From Idea to Global Phenomenon: Lessons From John Wood's Room To Read

Guest post written by Nelson David Bassey
The Pencil Box
“John Wood is the founder and CEO of Room to Read. Room to Read is a global award-winning nonprofit that provides educational opportunities to children in Asia and Africa by establishing libraries and schools, supporting girls’ education and publishing local language children’s books. In 1999, Room To Read established its first library in a little Himalayan village of Bahundanda, Nepal. Today, Room To Read has opened over 6060 libraries in over 50 countries around the world, and has benefitted over 8,8000,000 (8.8 million) children.”

NOTE:
This article has literally taken me months to put together. I wrote, and rewrote over and over again, just to make sure you get the best which you always deserve (Thanks to everyone who has been following my writing and supporting me). It is a long post. So, I have divided it into sections to give you a better reading experience and easy comprehension. The article breaks into a prologue (which sets the foundation for the entire content), the meat and the epilogue. I have bolded some key texts within each section which encapsulates the main ideas for a quick read.

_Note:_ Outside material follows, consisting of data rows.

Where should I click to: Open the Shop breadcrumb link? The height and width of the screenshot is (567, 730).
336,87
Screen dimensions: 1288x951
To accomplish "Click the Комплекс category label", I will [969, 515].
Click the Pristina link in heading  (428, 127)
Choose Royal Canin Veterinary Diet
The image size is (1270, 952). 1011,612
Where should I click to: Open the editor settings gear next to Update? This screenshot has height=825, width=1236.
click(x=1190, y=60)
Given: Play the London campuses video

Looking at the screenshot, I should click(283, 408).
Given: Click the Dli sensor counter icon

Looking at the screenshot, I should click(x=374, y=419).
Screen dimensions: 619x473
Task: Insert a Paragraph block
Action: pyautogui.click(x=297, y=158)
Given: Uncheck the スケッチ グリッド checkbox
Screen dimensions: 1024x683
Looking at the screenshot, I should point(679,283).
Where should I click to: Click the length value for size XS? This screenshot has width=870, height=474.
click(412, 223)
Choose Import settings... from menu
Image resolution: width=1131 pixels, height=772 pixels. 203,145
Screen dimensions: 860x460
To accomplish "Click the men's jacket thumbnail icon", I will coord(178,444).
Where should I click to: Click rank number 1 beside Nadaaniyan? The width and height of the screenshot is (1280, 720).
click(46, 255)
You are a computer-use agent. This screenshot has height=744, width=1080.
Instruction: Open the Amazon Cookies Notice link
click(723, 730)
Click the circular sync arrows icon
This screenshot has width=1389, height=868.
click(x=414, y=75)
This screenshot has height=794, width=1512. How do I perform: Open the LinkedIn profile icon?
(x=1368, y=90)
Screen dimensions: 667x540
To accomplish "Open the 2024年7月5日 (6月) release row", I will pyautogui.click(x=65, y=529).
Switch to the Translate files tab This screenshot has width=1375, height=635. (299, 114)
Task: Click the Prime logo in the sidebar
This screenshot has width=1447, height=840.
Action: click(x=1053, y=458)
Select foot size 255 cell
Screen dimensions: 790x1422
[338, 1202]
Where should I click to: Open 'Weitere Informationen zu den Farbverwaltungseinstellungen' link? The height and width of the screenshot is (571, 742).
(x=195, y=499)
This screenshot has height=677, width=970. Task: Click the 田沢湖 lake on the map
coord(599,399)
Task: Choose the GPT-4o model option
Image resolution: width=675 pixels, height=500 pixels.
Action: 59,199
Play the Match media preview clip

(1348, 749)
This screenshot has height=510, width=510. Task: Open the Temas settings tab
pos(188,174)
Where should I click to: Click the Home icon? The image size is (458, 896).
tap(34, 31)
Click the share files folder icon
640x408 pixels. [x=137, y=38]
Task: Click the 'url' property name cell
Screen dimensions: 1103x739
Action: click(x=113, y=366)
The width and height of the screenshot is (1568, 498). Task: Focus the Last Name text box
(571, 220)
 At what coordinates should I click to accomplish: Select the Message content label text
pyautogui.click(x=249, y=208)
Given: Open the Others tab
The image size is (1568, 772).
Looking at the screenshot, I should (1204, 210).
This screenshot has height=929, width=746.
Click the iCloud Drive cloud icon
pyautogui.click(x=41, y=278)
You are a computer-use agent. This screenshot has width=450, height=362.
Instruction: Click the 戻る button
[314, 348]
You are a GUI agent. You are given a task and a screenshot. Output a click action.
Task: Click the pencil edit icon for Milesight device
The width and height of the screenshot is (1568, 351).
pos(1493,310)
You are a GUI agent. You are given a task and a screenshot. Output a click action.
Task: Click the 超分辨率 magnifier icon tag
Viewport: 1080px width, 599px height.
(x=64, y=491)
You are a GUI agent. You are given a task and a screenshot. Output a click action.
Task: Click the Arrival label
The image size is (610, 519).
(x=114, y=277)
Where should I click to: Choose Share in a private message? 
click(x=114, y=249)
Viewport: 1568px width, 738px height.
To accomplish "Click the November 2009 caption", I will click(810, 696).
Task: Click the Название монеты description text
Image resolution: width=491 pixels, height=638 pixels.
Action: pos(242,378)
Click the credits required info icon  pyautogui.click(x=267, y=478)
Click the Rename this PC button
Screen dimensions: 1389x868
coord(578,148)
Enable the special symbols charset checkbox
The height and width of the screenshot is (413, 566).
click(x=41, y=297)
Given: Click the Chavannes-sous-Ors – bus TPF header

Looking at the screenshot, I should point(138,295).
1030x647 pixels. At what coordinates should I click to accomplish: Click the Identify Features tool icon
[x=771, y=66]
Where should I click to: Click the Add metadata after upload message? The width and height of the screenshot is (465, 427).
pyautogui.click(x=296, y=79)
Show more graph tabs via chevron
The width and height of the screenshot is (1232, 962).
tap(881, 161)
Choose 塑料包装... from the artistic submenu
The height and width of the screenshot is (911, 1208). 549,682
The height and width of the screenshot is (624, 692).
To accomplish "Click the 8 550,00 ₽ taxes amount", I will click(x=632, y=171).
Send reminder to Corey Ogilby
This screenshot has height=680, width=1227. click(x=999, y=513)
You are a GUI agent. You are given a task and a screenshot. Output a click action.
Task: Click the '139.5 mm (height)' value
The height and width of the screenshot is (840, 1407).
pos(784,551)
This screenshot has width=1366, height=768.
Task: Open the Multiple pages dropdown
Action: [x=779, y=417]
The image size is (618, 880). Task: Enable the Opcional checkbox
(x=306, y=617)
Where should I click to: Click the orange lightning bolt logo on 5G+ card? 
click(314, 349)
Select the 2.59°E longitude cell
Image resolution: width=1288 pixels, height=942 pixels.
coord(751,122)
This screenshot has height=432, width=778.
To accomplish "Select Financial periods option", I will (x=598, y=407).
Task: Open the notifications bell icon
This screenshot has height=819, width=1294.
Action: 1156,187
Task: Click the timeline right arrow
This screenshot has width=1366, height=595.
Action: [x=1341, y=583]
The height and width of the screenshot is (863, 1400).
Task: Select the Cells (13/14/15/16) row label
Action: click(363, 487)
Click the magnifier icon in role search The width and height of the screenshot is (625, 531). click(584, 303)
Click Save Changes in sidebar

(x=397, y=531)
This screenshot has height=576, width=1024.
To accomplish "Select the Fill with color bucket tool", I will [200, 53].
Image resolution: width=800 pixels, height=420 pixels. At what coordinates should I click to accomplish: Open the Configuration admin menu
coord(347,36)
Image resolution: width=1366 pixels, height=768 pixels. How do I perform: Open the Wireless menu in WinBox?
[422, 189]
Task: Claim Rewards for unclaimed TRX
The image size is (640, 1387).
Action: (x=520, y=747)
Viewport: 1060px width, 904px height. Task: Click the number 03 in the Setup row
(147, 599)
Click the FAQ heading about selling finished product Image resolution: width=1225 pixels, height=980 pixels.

PS: Total read time is 9 minutes. (3 minutes for bolded texts)

John Wood Leaving Microsoft to Change the World

Are you an aspiring change agent? Have you started a project (perhaps, in your campus), business or cause lately, and feel the need or impulse to grow? Would you care enough to learn how to grow your ideas from hunches into a global force? Do you want to see your vision grow into reality, from good to great? If your answer is yes to any of these questions, then, this is for you. My goal, in this article, is to show you “How” John Wood grew Room To Read from an idea into a global force impacting millions of lives, and show you “How” you can do it too in 5 steps. So, let’s get started!

Prologue:: The Growth Anatomy

Like all plants, a tree begins first as a seed that is carried by wind, water, or animals to a fertile soil where it can grow.

With the proper conditions, the seed puts down roots into the soil.

Next, it grows its first few leaves so it can begin to gather energy from the sunlight via photosynthesis.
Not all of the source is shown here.